▶ **Item position entries**
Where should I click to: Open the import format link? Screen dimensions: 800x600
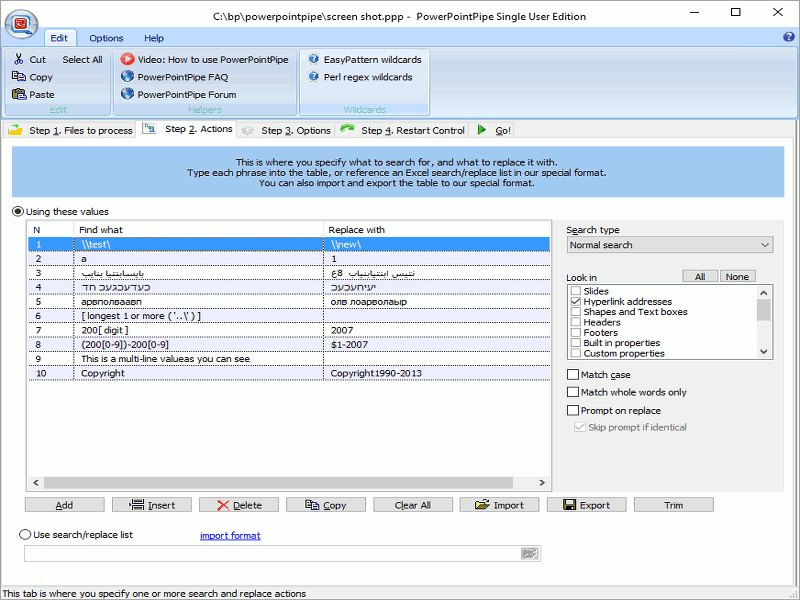tap(230, 536)
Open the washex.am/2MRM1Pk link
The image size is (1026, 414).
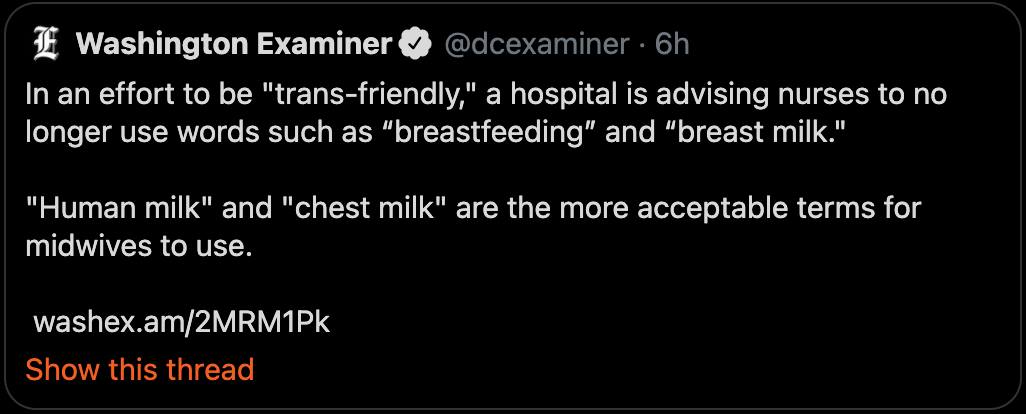(x=181, y=323)
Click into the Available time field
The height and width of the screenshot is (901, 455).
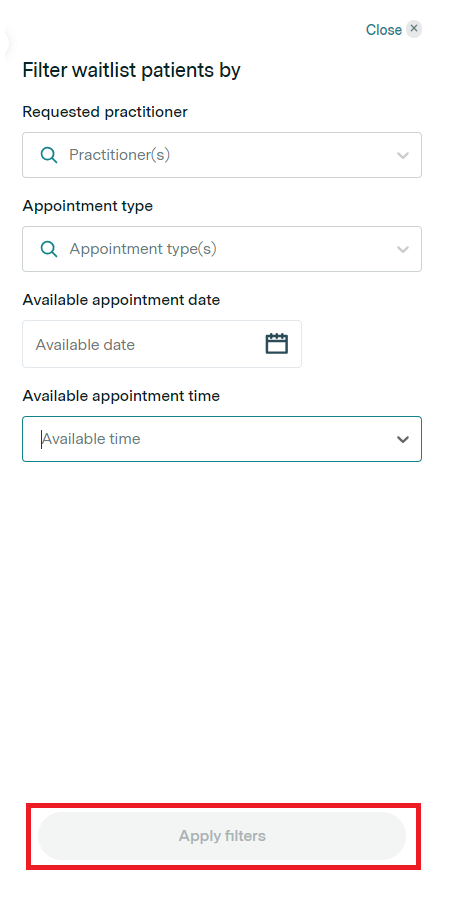(222, 439)
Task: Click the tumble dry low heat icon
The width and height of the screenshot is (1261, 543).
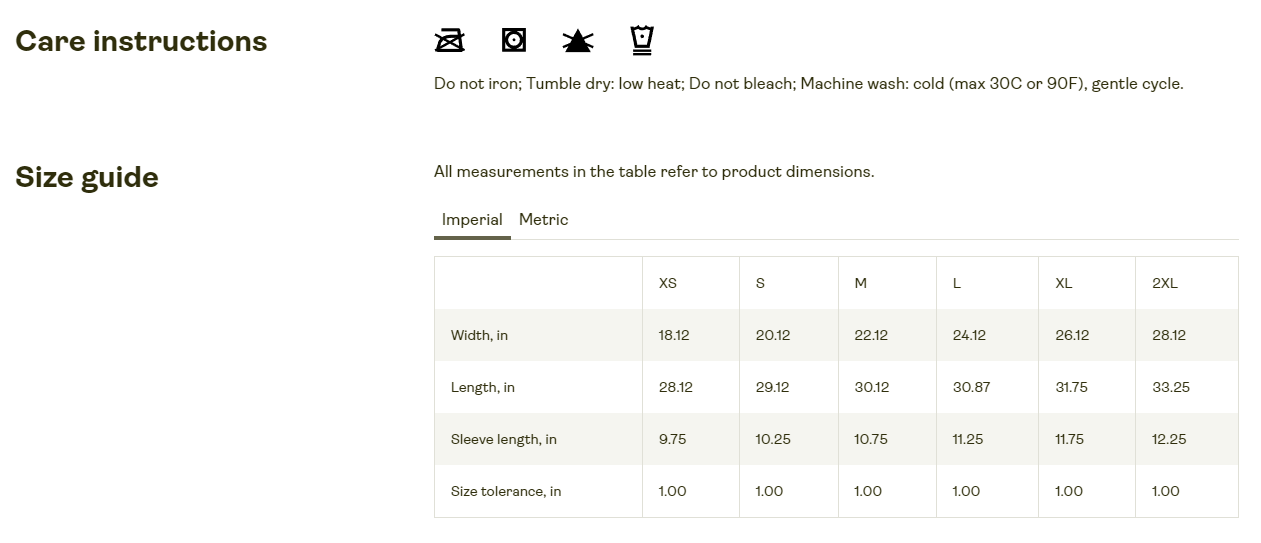Action: pyautogui.click(x=514, y=40)
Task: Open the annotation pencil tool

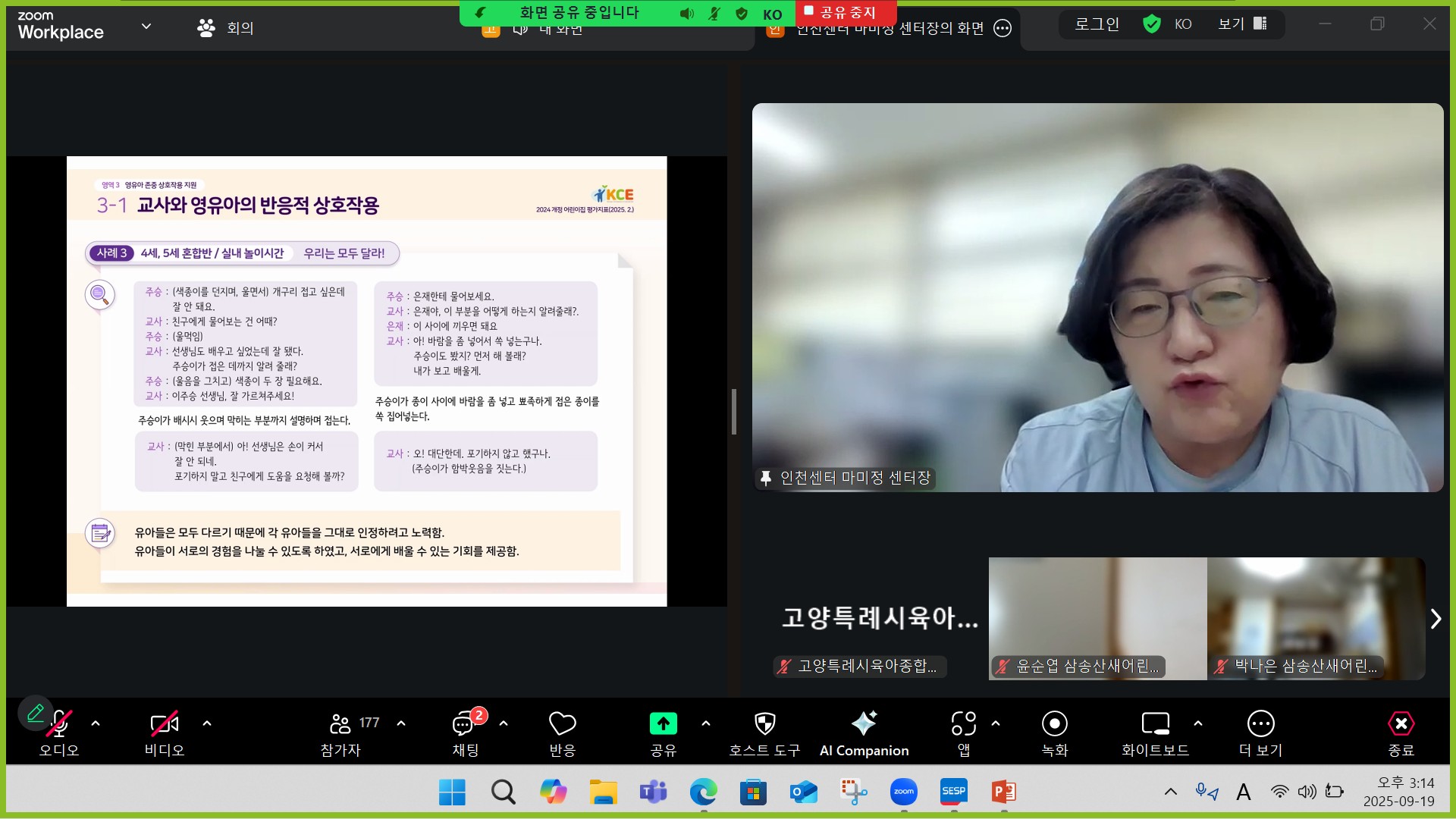Action: pos(35,713)
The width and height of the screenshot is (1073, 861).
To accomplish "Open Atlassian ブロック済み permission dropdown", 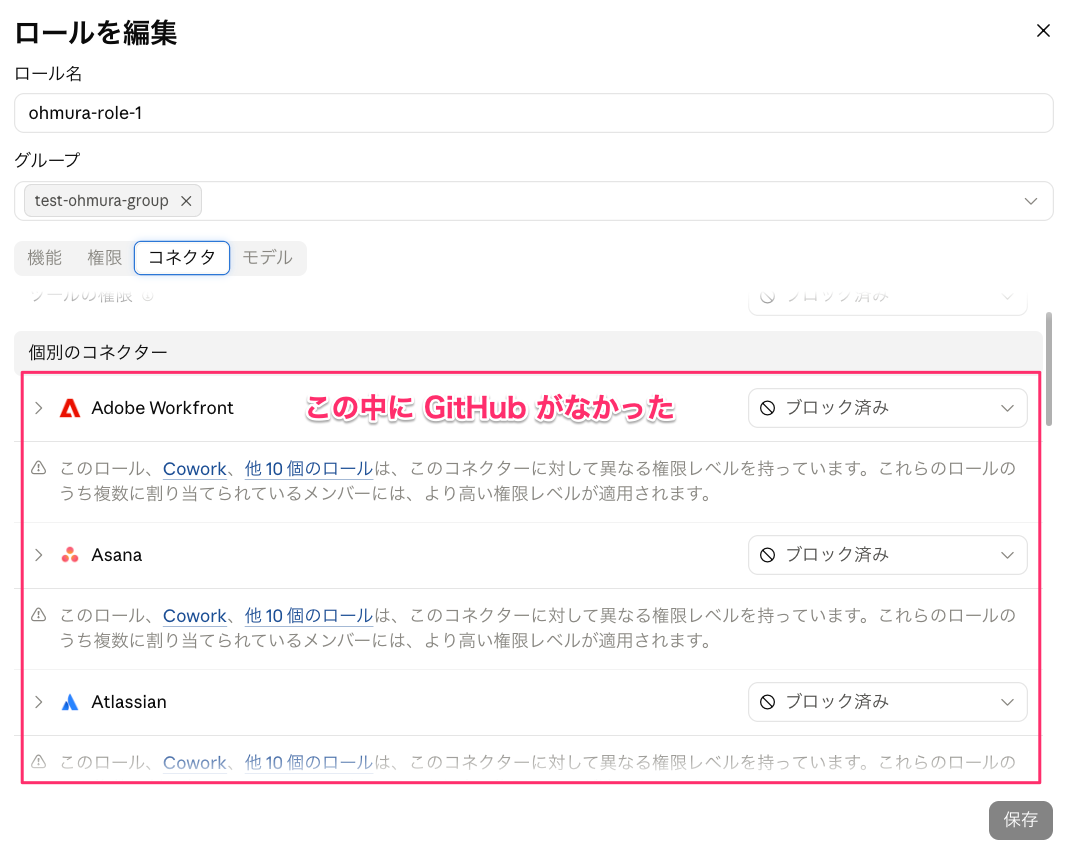I will pos(888,702).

▶ **WRITTEN TASK**
Gather every line of the data above that contains the word "height", and list each one on its own line.

▶ **EXERCISE RESPONSE**
The height and width of the screenshot is (901, 455).
The width and height of the screenshot is (1261, 543).
The width and height of the screenshot is (1073, 861).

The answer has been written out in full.